## Task details
Return only these lines: the one that contains "Task: Click the" and every line after it through the end of the listing, exactly, without pictures.

==============================

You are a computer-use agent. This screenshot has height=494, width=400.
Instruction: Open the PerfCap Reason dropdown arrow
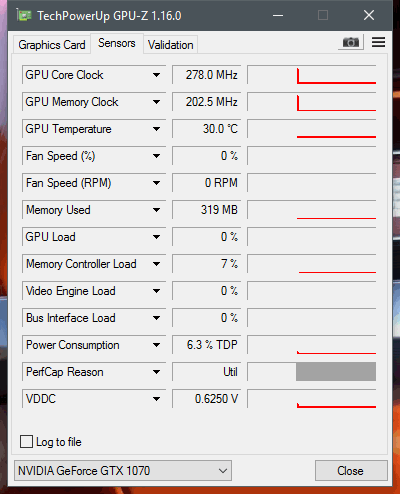[x=156, y=372]
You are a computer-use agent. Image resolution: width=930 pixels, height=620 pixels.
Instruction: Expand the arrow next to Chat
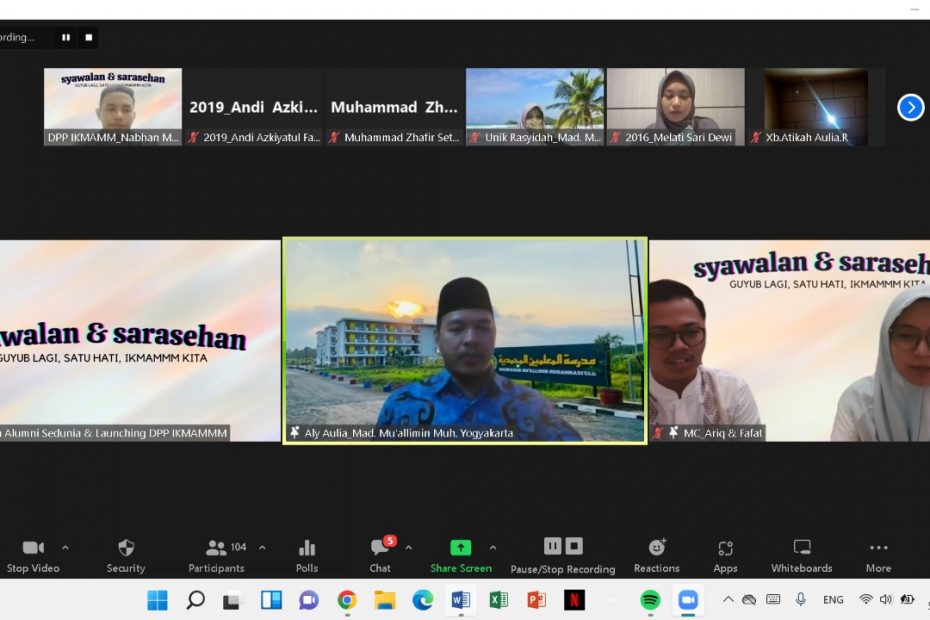408,548
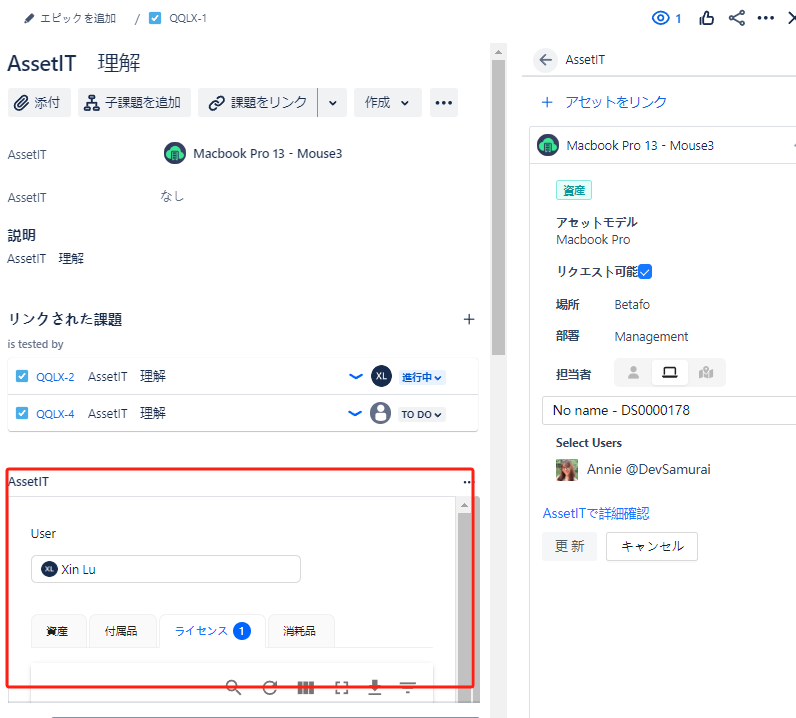Click the search icon in license table

(233, 687)
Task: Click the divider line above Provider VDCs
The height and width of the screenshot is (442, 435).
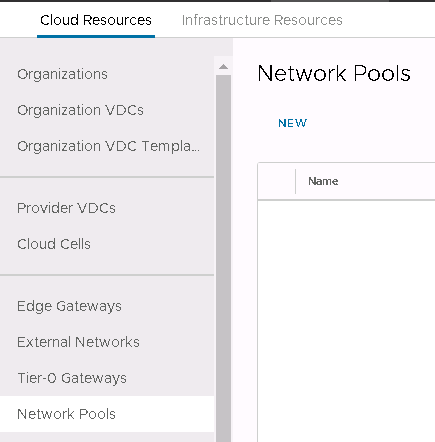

==============================

## Exercise output
Task: Click the divider line above Provider VDCs
The height and width of the screenshot is (442, 435).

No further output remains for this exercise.